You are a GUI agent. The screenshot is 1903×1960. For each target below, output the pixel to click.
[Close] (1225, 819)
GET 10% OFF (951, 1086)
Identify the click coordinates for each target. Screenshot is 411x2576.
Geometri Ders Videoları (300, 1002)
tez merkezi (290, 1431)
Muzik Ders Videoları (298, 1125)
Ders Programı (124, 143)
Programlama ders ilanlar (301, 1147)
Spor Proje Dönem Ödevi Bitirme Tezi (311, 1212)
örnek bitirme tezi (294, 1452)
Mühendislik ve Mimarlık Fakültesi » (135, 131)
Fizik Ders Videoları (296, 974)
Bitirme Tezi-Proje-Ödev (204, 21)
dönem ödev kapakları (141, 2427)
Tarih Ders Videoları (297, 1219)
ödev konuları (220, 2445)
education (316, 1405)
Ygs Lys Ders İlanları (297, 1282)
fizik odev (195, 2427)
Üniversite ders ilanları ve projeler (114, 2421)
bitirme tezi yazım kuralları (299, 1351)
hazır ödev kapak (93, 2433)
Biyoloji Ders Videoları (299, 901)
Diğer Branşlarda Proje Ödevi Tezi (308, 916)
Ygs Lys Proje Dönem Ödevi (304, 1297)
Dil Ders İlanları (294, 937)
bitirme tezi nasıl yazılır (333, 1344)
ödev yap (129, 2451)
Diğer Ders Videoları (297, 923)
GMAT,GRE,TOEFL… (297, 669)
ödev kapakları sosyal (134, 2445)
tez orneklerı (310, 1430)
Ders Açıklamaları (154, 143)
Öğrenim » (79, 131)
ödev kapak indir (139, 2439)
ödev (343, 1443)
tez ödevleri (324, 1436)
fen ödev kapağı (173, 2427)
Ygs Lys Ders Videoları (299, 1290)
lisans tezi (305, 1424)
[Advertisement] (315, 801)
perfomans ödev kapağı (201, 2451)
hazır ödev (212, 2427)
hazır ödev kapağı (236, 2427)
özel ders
________________________
* _WHAT TO PRODUCE_:
Starting with the first line of the data above, copy each line exactly until you reach the line with "Geometri Ders Videoları (300, 1002)"; include that line as well.

* _EXERCISE RESPONSE_:
You are a GUI agent. The screenshot is 1903×1960. For each target below, output the pixel to click.
[Close] (1225, 819)
GET 10% OFF (951, 1086)
Identify the click coordinates for each target. Screenshot is 411x2576.
Geometri Ders Videoları (300, 1002)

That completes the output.